## Instructions to follow
Would you please output all the records exactly as given? Pictures should not appear in the copy.

## Material for the task
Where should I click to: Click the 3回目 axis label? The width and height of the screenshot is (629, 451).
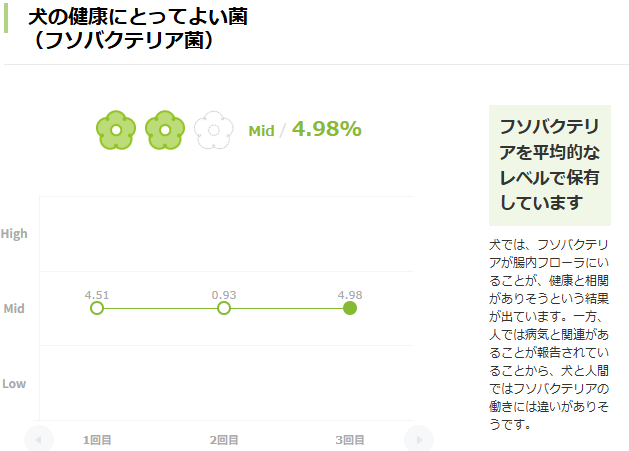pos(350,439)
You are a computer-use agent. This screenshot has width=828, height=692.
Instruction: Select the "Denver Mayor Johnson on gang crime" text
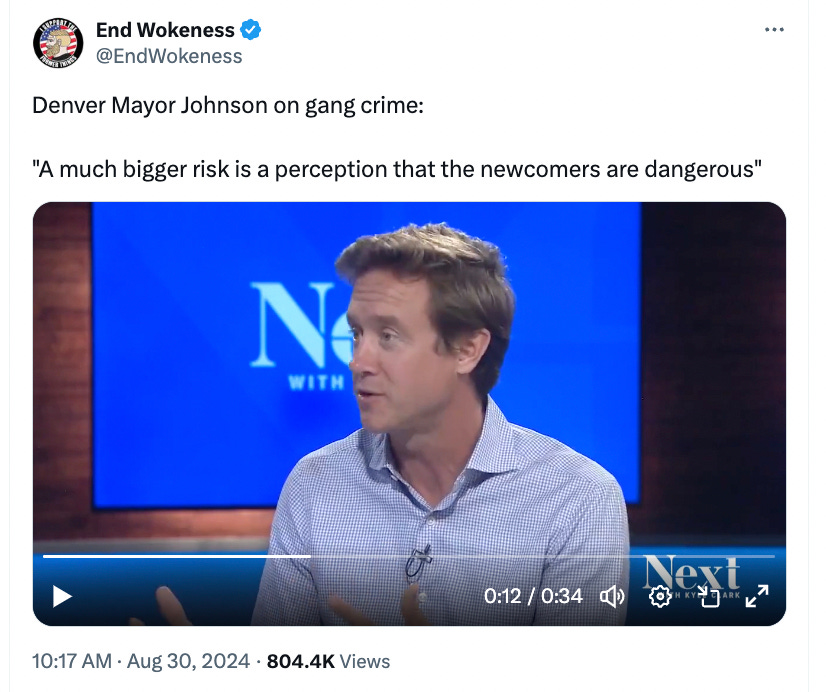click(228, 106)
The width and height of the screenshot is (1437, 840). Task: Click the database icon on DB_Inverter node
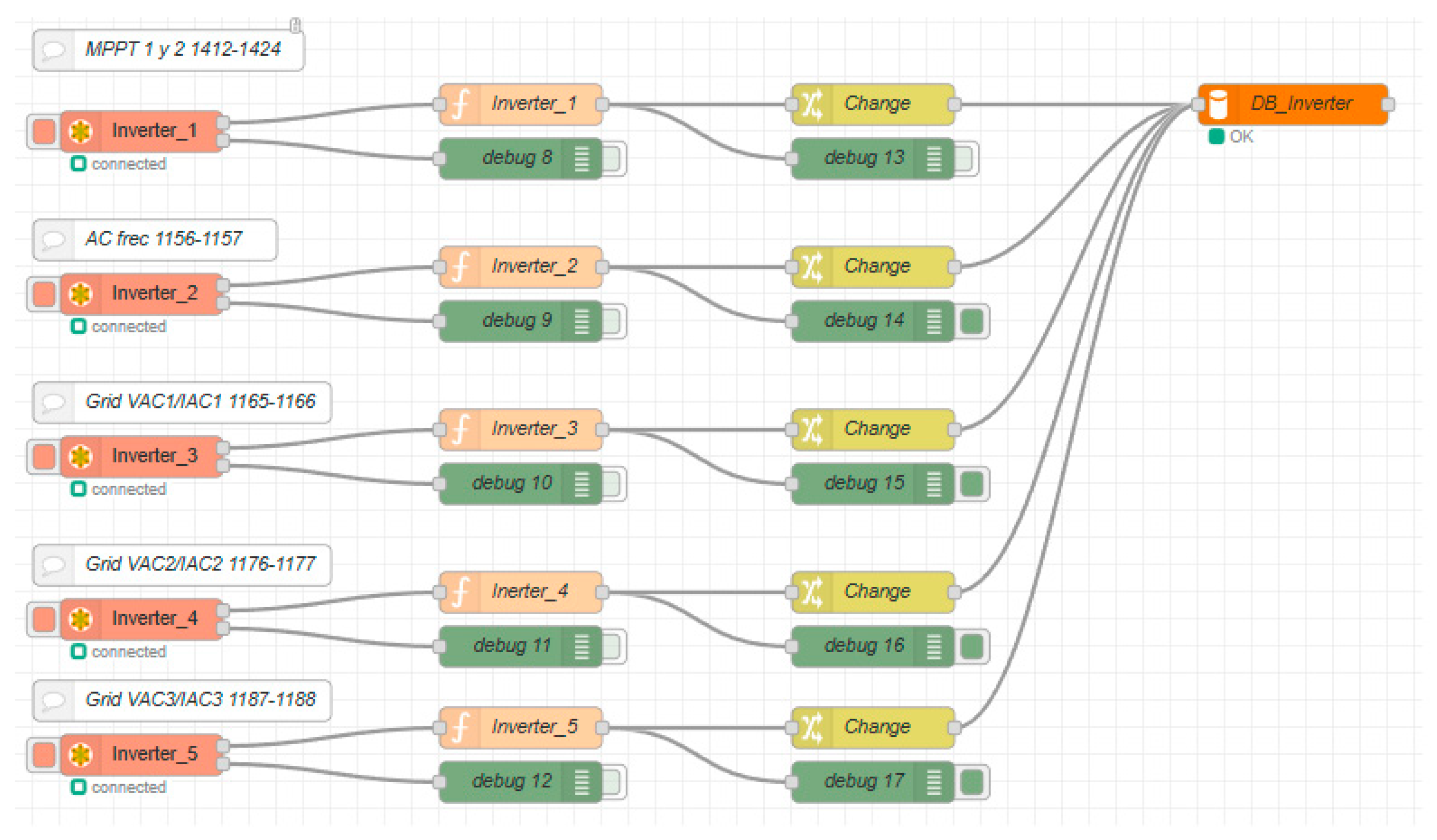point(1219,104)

## Expected output
Where should I click to: Click the 3回目 axis label? The width and height of the screenshot is (629, 451).
pos(350,439)
You are a computer-use agent. This screenshot has width=828, height=692.
Instruction: Select the "Denver Mayor Johnson on gang crime" text
click(228, 106)
The width and height of the screenshot is (1437, 840). Task: Click the database icon on DB_Inverter node
point(1219,104)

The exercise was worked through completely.